>> START DATASET RECORDS

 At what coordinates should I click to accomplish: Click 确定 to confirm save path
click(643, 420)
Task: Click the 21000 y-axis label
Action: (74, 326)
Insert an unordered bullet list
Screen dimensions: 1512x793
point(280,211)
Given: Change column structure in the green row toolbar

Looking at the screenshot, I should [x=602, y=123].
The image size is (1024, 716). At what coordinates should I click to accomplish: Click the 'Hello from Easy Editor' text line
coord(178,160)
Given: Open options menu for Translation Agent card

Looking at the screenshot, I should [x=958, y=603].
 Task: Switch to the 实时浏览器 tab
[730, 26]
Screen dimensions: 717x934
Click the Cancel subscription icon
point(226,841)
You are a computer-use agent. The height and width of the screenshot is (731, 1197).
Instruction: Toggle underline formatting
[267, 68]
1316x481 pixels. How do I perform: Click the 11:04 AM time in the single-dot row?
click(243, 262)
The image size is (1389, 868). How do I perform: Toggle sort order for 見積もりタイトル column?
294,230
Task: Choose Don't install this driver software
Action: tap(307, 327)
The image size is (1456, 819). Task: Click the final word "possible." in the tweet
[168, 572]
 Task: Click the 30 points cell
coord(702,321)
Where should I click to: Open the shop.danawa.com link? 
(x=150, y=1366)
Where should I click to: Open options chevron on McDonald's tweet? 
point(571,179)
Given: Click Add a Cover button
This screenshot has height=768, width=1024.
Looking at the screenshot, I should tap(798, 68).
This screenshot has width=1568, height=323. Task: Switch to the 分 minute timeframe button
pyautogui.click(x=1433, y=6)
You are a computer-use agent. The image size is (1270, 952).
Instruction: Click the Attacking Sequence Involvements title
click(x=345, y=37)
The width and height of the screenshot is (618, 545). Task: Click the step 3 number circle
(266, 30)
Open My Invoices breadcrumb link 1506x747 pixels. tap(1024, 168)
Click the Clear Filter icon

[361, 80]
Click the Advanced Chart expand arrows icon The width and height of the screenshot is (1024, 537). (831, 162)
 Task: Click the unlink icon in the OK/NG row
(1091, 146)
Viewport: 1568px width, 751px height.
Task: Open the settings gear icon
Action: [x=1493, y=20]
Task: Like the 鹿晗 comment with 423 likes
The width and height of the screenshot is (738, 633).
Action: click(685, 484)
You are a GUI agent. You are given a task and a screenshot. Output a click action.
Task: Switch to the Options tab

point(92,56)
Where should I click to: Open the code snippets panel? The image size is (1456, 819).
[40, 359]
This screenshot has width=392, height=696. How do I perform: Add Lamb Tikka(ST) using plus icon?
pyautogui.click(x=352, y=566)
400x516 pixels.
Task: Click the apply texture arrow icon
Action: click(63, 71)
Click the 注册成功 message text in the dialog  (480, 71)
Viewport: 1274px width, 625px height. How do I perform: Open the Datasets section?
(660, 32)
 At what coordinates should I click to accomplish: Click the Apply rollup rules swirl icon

>> END DATASET RECORDS

» THE REQUEST:
Please reproduce all of the material above line for line, with no changes.

» EXERCISE SOLUTION:
 At what coordinates should I click to accomplish: Click 确定 to confirm save path
click(643, 420)
Task: Click the 21000 y-axis label
Action: (74, 326)
Insert an unordered bullet list
Screen dimensions: 1512x793
point(280,211)
Given: Change column structure in the green row toolbar

Looking at the screenshot, I should [x=602, y=123].
The image size is (1024, 716). At what coordinates should I click to accomplish: Click the 'Hello from Easy Editor' text line
coord(178,160)
Given: Open options menu for Translation Agent card

Looking at the screenshot, I should [x=958, y=603].
 Task: Switch to the 实时浏览器 tab
[730, 26]
Screen dimensions: 717x934
Click the Cancel subscription icon
point(226,841)
You are a computer-use agent. The height and width of the screenshot is (731, 1197).
Instruction: Toggle underline formatting
[267, 68]
1316x481 pixels. How do I perform: Click the 11:04 AM time in the single-dot row?
click(243, 262)
The image size is (1389, 868). How do I perform: Toggle sort order for 見積もりタイトル column?
294,230
Task: Choose Don't install this driver software
Action: tap(307, 327)
The image size is (1456, 819). Task: Click the final word "possible." in the tweet
[168, 572]
 Task: Click the 30 points cell
coord(702,321)
Where should I click to: Open the shop.danawa.com link? 
(x=150, y=1366)
Where should I click to: Open options chevron on McDonald's tweet? 
point(571,179)
Given: Click Add a Cover button
This screenshot has height=768, width=1024.
Looking at the screenshot, I should tap(798, 68).
This screenshot has width=1568, height=323. Task: Switch to the 分 minute timeframe button
pyautogui.click(x=1433, y=6)
You are a computer-use agent. The image size is (1270, 952).
Instruction: Click the Attacking Sequence Involvements title
click(x=345, y=37)
The width and height of the screenshot is (618, 545). Task: Click the step 3 number circle
(266, 30)
Open My Invoices breadcrumb link 1506x747 pixels. tap(1024, 168)
Click the Clear Filter icon

[361, 80]
Click the Advanced Chart expand arrows icon The width and height of the screenshot is (1024, 537). (831, 162)
 Task: Click the unlink icon in the OK/NG row
(1091, 146)
Viewport: 1568px width, 751px height.
Task: Open the settings gear icon
Action: [x=1493, y=20]
Task: Like the 鹿晗 comment with 423 likes
The width and height of the screenshot is (738, 633).
Action: click(685, 484)
You are a GUI agent. You are given a task and a screenshot. Output a click action.
Task: Switch to the Options tab

point(92,56)
Where should I click to: Open the code snippets panel? The image size is (1456, 819).
[40, 359]
This screenshot has width=392, height=696. How do I perform: Add Lamb Tikka(ST) using plus icon?
pyautogui.click(x=352, y=566)
400x516 pixels.
Task: Click the apply texture arrow icon
Action: click(63, 71)
Click the 注册成功 message text in the dialog  (480, 71)
Viewport: 1274px width, 625px height. How do I perform: Open the Datasets section?
(660, 32)
 At what coordinates should I click to accomplish: Click the Apply rollup rules swirl icon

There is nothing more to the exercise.